Whitten and Lublin | Oct 16, 2014

When an employer decides to hire for their business, they can recruit employees, independent contractors or dependent contractors.  Distinguishing the difference can be difficult, and noting the significant advantages and disadvantages can be tricky.  With the right guidance, an employer can avoid many unpleasant surprises, like that in Khan v. All-Can Express Ltd.  Particularly, when paying close attention to drafting an employment contract that relates to the specific relationship between employer and employee, independent contractor or dependent contractor.

Employers must know that the law examines the reality of the relationship, not the words used to describe it.  Employee’s and dependent contractors have some very similar qualities.  The element that stands out most is they are both entitled to reasonable notice of termination.  Unlike independent contractors who can be terminated without, or very little, notice. Employers must ensure that they protect themselves against future dilemmas when recruiting an independent contractor.  They can certainly appreciate the benefits of independent contractors by learning more on the law that surrounds it.

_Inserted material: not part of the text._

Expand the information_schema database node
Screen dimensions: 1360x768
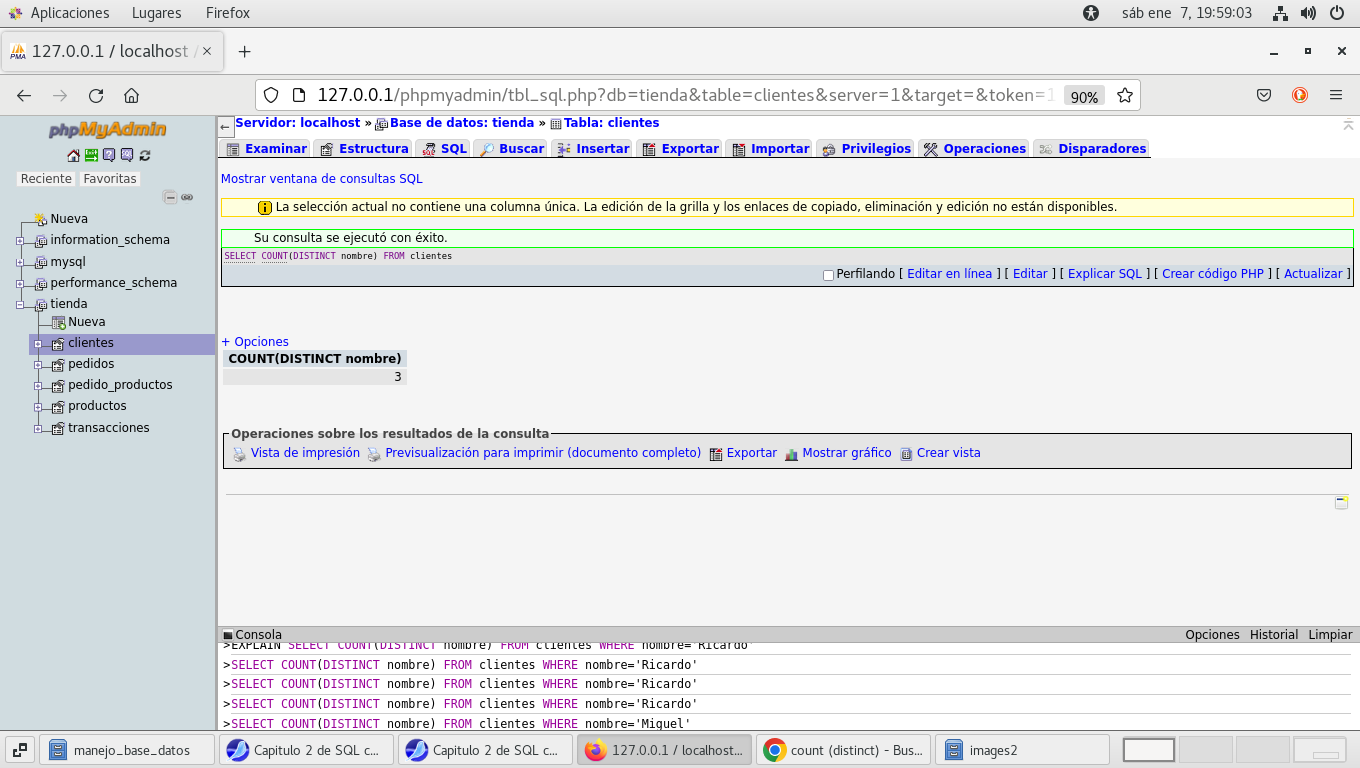pos(20,241)
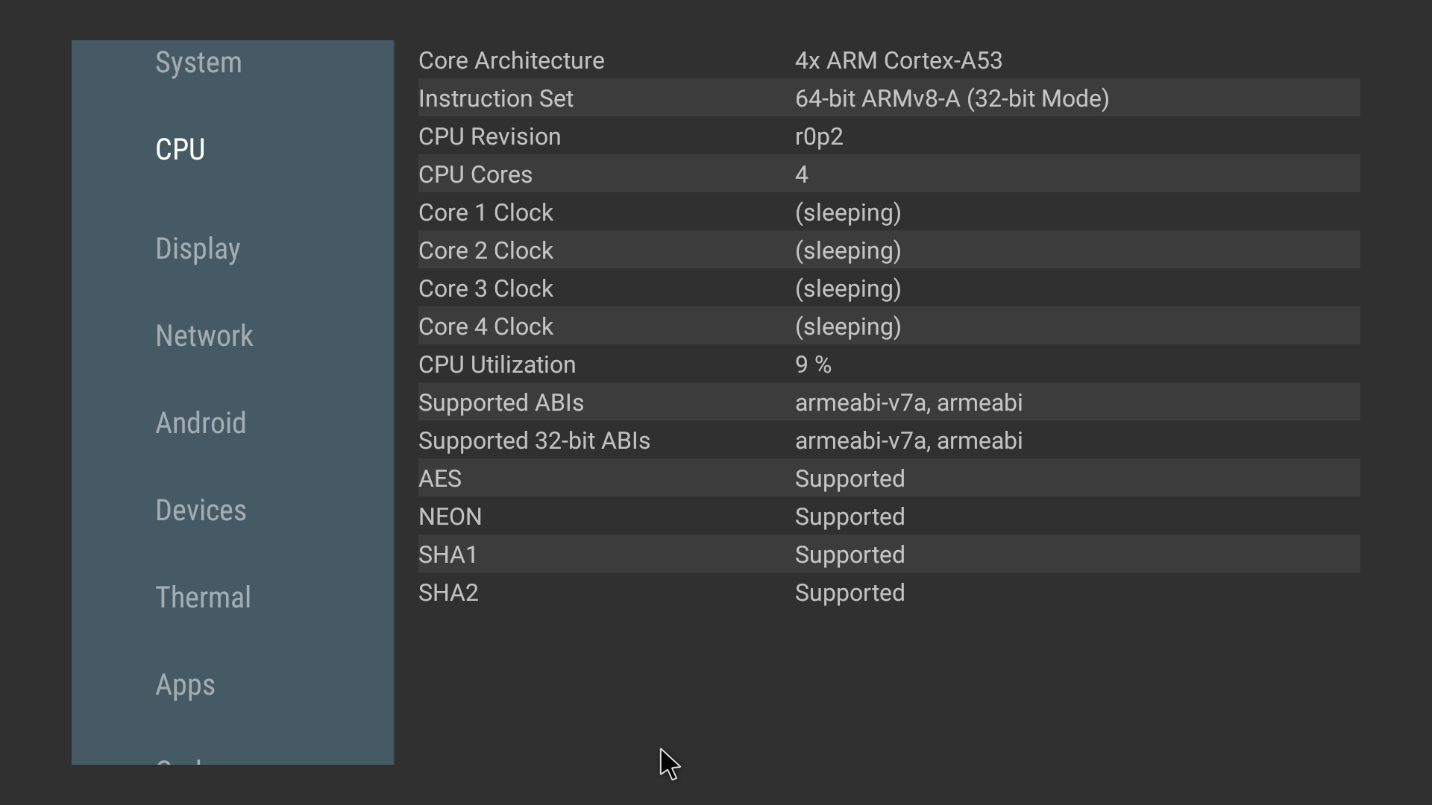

The following are factors to help you beware of misclassification between employees, independent contractors and dependent contractors:

  • The reality of the relationship is key- simply calling someone an independent contractor does not make it true.
  • Employees and dependent contractors are normally entitled to reasonable notice of termination.
  •  A proper contract can eliminate the risk of a large award of pay in lieu of notice of termination for an independent contractor.